> **DATA RECORDS**
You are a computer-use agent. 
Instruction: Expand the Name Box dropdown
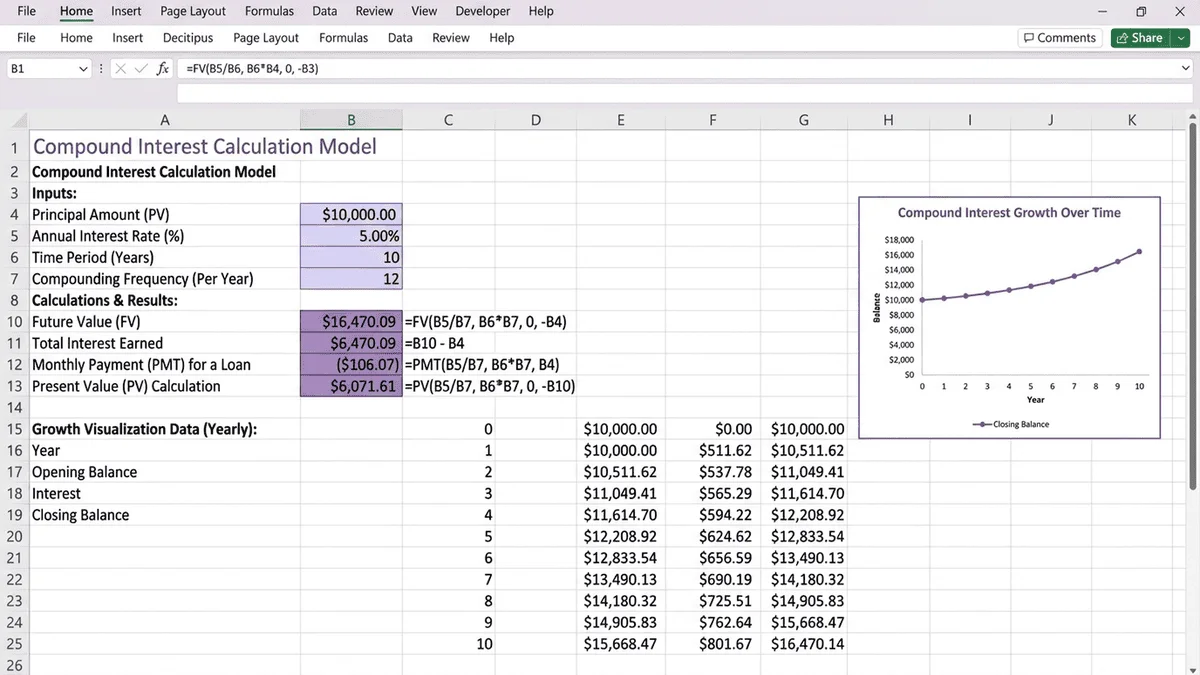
--
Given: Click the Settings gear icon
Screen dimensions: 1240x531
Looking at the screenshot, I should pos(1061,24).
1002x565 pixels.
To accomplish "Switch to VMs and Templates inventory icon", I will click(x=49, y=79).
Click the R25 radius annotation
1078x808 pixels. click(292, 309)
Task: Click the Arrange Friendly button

> **WHAT THIS TASK INVOLVES**
The expected output is exactly the lines of the listing above between the line holding "Click the R25 radius annotation" and the line holding "Task: Click the Arrange Friendly button", inclusive.

> **OUTPUT**
Click the R25 radius annotation
1078x808 pixels. click(292, 309)
Task: Click the Arrange Friendly button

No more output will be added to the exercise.